Libérez-vous de la pression du parti
Cette nomination est un message fort que le président a voulu adresser à son peuple, selon Giscard Kusema, directeur adjoint de la communication à la présidence, au micro de Pauline Zidi. Mais pour Félix Tshisekedi, c’était aussi une manière de se libérer des pressions partisanes. » Le Président de la République souhaitait avant tout alléger le fardeau politique des dirigeants des partis. En regardant de près le profil de Mme Judith Suminwa, on se rend compte qu’elle est, certes, une des premières militantes de l’UDPS, son parti, mais qu’elle n’est pas leader d’un parti ou leader d’une formation politique ; elle n’était pas non plus candidate aux dernières élections. Et donc, sans calculs politiques, elle est a priori prédisposée à se concentrer sur son travail de chef du gouvernement.

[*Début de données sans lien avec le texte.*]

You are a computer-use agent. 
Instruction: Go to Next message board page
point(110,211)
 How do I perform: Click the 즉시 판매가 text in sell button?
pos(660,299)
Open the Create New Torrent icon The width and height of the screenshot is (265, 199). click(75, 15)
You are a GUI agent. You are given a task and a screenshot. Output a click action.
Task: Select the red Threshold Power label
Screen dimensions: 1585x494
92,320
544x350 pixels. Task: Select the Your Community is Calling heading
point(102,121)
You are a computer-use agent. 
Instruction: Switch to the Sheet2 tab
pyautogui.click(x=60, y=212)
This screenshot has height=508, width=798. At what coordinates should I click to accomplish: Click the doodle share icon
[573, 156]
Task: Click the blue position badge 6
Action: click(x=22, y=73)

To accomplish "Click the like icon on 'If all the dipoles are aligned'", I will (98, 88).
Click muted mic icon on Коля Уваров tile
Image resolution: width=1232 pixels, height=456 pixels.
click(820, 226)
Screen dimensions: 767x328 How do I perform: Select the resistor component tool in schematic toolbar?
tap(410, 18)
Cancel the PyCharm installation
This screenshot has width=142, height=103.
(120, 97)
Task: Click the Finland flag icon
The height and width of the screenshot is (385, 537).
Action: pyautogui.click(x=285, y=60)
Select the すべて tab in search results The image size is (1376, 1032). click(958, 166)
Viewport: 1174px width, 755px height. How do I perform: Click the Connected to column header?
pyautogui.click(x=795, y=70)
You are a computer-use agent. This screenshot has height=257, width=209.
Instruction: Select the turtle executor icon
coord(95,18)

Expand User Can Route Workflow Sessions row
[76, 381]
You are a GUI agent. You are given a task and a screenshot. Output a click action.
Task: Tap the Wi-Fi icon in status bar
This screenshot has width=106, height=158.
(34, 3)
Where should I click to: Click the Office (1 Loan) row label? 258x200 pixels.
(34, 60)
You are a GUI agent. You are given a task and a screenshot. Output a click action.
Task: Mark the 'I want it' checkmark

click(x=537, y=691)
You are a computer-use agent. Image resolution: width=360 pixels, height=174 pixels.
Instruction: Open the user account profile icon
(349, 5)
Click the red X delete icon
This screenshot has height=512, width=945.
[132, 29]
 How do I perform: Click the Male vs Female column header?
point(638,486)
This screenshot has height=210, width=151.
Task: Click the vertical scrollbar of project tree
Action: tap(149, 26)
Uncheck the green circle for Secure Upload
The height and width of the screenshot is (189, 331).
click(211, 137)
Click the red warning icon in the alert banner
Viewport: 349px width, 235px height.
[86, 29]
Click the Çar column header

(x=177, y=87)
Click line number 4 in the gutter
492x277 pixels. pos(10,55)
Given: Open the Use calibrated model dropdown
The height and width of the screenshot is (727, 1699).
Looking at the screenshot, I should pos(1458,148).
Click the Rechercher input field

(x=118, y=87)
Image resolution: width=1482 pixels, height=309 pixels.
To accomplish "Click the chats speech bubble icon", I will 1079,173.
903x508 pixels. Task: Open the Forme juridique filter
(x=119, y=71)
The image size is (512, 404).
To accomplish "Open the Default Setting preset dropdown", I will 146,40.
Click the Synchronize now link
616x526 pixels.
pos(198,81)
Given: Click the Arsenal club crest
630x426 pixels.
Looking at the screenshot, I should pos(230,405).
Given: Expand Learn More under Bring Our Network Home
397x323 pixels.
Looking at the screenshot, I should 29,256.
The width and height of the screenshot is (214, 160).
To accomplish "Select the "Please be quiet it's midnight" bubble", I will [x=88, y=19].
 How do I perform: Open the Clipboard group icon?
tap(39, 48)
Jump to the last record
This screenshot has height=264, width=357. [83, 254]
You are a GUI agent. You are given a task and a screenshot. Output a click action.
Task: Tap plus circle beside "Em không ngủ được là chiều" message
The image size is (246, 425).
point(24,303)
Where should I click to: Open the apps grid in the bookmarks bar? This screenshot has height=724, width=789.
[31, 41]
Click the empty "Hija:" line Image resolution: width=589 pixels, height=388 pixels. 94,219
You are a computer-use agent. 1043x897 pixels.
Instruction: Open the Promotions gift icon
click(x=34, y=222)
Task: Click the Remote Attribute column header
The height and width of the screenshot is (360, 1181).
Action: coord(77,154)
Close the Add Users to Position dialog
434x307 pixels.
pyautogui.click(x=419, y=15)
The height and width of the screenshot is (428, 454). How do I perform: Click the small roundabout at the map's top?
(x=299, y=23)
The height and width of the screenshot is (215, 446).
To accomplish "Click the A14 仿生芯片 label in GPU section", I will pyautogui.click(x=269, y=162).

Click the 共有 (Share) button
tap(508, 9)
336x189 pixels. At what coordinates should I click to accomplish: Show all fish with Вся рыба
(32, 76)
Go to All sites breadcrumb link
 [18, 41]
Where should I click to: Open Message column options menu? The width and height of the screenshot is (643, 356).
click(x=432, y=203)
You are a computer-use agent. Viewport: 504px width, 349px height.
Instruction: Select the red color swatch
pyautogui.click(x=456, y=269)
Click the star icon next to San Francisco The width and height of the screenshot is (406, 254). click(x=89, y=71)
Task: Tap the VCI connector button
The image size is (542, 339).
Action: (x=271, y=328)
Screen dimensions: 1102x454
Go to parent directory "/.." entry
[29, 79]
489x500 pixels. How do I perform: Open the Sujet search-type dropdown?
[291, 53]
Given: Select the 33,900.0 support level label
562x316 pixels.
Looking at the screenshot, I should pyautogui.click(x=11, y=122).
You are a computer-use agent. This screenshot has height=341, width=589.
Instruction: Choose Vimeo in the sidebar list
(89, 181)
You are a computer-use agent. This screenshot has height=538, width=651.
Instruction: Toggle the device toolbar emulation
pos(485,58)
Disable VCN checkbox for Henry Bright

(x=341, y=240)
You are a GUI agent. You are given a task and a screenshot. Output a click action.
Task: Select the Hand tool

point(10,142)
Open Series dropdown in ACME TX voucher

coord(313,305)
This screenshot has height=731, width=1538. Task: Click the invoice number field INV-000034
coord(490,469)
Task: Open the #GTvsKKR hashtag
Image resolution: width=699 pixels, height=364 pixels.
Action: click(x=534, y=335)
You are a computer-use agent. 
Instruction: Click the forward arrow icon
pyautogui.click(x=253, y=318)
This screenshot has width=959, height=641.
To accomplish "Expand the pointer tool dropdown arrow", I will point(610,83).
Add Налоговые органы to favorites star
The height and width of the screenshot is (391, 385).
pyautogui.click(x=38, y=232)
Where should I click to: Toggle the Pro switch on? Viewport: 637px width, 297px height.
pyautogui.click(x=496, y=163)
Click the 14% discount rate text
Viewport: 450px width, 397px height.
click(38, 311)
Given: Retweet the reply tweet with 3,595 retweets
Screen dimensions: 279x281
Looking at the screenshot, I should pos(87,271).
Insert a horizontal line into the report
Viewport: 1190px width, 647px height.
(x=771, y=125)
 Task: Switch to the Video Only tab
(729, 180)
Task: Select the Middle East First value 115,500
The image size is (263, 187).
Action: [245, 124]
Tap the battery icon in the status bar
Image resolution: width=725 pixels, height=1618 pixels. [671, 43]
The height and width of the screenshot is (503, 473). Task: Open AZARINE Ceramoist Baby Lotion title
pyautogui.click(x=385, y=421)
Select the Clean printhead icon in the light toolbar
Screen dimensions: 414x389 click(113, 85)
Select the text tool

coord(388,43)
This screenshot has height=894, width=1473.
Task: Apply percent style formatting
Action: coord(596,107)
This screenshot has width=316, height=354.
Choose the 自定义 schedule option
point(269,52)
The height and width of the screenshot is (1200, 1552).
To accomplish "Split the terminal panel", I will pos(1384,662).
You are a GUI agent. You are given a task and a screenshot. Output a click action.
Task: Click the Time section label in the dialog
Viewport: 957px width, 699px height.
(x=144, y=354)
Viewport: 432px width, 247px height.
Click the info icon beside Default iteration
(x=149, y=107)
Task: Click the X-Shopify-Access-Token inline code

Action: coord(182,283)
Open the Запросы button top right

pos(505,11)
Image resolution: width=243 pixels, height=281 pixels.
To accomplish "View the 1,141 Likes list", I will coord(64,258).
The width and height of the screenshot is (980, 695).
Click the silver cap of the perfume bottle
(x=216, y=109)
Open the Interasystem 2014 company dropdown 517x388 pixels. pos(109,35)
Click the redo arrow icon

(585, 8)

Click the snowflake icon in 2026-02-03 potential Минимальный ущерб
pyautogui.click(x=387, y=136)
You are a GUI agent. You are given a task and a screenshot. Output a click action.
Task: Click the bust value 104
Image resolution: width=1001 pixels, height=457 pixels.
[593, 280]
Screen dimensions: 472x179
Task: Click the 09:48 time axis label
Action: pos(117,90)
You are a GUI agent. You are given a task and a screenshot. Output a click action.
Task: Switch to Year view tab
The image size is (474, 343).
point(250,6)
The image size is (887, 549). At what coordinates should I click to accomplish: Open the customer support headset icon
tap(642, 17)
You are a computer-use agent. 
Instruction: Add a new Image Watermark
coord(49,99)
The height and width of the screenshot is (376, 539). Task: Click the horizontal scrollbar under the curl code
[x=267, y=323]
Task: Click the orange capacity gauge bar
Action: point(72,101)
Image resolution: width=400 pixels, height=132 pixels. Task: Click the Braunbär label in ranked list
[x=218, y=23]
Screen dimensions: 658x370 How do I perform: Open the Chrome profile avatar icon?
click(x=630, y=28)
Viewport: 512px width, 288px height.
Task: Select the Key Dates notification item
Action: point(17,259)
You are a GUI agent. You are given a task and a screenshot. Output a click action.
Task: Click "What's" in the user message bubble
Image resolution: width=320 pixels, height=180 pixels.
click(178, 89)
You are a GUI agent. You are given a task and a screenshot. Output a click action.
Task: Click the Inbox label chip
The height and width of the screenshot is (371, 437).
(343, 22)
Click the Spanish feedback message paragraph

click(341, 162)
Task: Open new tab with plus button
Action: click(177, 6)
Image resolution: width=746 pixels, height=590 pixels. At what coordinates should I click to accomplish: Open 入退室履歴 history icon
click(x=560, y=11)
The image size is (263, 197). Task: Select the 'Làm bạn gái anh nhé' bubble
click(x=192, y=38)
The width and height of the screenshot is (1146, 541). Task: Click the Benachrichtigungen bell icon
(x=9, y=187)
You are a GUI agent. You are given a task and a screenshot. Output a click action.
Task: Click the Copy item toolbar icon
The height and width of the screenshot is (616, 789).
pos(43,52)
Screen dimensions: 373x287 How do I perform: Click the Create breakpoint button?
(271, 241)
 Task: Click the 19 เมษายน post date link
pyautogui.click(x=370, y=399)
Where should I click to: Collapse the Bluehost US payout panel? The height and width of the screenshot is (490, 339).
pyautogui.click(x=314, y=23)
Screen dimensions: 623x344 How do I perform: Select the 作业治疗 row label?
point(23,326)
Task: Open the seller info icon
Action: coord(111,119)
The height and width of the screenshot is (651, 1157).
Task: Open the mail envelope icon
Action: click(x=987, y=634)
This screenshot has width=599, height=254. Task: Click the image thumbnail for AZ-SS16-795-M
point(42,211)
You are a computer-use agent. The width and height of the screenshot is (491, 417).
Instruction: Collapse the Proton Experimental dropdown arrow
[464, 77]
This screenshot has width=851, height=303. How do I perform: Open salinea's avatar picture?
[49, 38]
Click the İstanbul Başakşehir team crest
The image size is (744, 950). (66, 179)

Nous pensons aussi, et c’est le deuxième message, que le président Tshisekedi a voulu entrer dans l’histoire en nommant pour la toute première fois une femme à la tête du pays. Cette nomination couronne les combats des femmes congolaises et brise tous les préjugés négatifs sur la capacité des femmes à accéder à des postes politiques élevés. Elle portera les luttes des jeunes et des femmes congolaises, principales victimes des atrocités que connaît le pays depuis plus de trente ans. »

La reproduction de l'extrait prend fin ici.